Beyazperdede Mayıs ’68

68 Mayısı’na giden günlerden. Bu hareketin doğuşuna neden olan toplumsal olaylardan söz açmıştım geçen yazımda. 21. Cannes Festivali’ni durdurulmasıyla sonuçlanan protestolar ve Haziran ayında Paris’te toplanan “Etats Generaux du Cinema Français“ (Fransız Sinemacılar Genel Meclisi)’nin yayınladığı, hiyerarşi ve kâr kavramlarına karşı çıkarak, yeni bir toplumsal sözleşme talep eden Manifesto, Mayıs direnişinin toplumun diğer kesimleri üzerinde olduğu gibi, sinema sektörü üzerinde de kalıcı etkileri olacağını gösteriyordu.

Sinemacılar, bu toplumsal dalgadan etkilenmekle kalmıyor, 68’in mirasını sonraki kuşaklara taşıma görevini üsteleniyordu. Tıpkı, 1917 devrimini geleceğe taşıyan öncü sinemacılar gibi... Fransa geneline yayılan grevlere, fabrika ve üniversite işgallerine duyarsız kalmak bir yana, bu olayları belgelemeyi görev bildi bazı sinemacılar.

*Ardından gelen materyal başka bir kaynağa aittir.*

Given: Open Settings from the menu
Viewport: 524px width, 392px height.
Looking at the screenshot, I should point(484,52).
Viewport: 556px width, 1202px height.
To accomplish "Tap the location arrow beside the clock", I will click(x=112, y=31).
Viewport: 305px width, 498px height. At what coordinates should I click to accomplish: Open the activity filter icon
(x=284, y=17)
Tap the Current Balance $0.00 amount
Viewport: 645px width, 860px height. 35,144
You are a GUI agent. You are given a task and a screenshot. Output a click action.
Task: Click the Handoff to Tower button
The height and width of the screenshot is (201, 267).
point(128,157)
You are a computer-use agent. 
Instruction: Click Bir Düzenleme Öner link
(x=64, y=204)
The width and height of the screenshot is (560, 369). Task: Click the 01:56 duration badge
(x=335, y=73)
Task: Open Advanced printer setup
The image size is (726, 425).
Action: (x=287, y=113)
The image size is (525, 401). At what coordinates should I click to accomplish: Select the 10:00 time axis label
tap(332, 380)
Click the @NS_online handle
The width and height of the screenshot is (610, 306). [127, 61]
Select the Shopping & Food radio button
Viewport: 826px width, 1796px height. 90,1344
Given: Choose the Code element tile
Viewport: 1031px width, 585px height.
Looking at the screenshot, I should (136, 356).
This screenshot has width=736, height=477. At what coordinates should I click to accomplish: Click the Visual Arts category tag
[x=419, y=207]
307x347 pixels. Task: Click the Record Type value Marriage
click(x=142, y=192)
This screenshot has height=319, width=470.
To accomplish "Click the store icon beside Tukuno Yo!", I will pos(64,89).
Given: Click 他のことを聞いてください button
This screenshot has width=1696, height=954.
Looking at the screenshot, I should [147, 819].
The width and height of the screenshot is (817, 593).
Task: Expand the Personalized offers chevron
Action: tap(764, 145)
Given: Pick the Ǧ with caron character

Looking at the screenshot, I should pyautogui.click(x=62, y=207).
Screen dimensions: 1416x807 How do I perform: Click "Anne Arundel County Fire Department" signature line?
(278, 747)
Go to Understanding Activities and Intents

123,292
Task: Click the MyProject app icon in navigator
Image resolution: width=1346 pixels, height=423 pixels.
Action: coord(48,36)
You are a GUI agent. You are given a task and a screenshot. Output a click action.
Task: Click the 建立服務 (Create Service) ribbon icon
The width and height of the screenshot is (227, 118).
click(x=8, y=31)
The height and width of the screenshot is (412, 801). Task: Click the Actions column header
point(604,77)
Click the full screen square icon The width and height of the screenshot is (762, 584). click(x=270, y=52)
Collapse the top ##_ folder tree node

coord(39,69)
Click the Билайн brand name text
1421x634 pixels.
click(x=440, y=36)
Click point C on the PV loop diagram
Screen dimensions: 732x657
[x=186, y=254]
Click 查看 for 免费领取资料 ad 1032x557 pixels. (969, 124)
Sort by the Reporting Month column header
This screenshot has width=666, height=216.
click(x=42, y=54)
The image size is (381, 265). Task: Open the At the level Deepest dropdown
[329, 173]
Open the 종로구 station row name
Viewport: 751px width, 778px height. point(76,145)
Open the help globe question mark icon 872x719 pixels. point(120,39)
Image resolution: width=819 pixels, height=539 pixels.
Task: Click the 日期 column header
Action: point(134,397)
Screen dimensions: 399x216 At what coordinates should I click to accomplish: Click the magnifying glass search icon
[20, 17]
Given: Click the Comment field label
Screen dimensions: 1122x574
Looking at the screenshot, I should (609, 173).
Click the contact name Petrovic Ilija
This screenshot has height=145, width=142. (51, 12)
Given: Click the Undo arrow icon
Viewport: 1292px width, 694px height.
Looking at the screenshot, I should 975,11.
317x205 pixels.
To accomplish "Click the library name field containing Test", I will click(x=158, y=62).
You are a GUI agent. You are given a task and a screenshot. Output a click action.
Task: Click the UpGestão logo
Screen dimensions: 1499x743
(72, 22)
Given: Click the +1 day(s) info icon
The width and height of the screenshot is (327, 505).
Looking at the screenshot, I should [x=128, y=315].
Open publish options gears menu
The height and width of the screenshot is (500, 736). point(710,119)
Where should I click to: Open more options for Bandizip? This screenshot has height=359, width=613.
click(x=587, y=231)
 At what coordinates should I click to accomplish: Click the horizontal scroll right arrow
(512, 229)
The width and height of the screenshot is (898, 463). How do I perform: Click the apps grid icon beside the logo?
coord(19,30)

71. Cannes Festivali’nde, 68’in 50. Yıldönümünü anmayı bir görev bildi ve resmi programında iki önemli filme yer verdi. Bunlardan biri, ‘Cannes Klasikleri’ bölümünde gösterilen “Coup pour Coup” (Darbeye Darbe), diğeri ‘Özel Gösterimler’ çerçevesinde sunulan “La Traversée / On the Road” (Yolda) idi. Film Pazarı’ndaki Luc Magneron’un “Mai 68, La Belle Ouvrage” adlı belgesel de, o günlerde Paris sokaklarındaki gösterileri ve polisin vahşetini sergileyen başarılı bir belgeseldi.

68’de 17 yaşında bir genç olan ve eylemlerin içinde yer alan Romain Goupil’in, tıpkı kendi gibi bir 68 direnişçisi olan Dany-Cohn Bendit’le birlikte yollara düşerek gerçekleştirdiği bir belgesel, “Yolda”. İki arkadaş, 50 yıl sonra Fransa’nın taşrasına uzanıyor ve gittikleri kentlerde, kasabalarda insanların dertlerini dinliyor, onlarla tartışıyor. 68’in devrimci ruhundan “ne kaldı geriye” diye arıyorlar bir bakıma. Bugünün Fransa’sının otopsisi de diyebiliriz buna. Değişenin yalnızca Fransa değil, Cohn-Bendit’in kendisi olduğunu biliyoruz zaten!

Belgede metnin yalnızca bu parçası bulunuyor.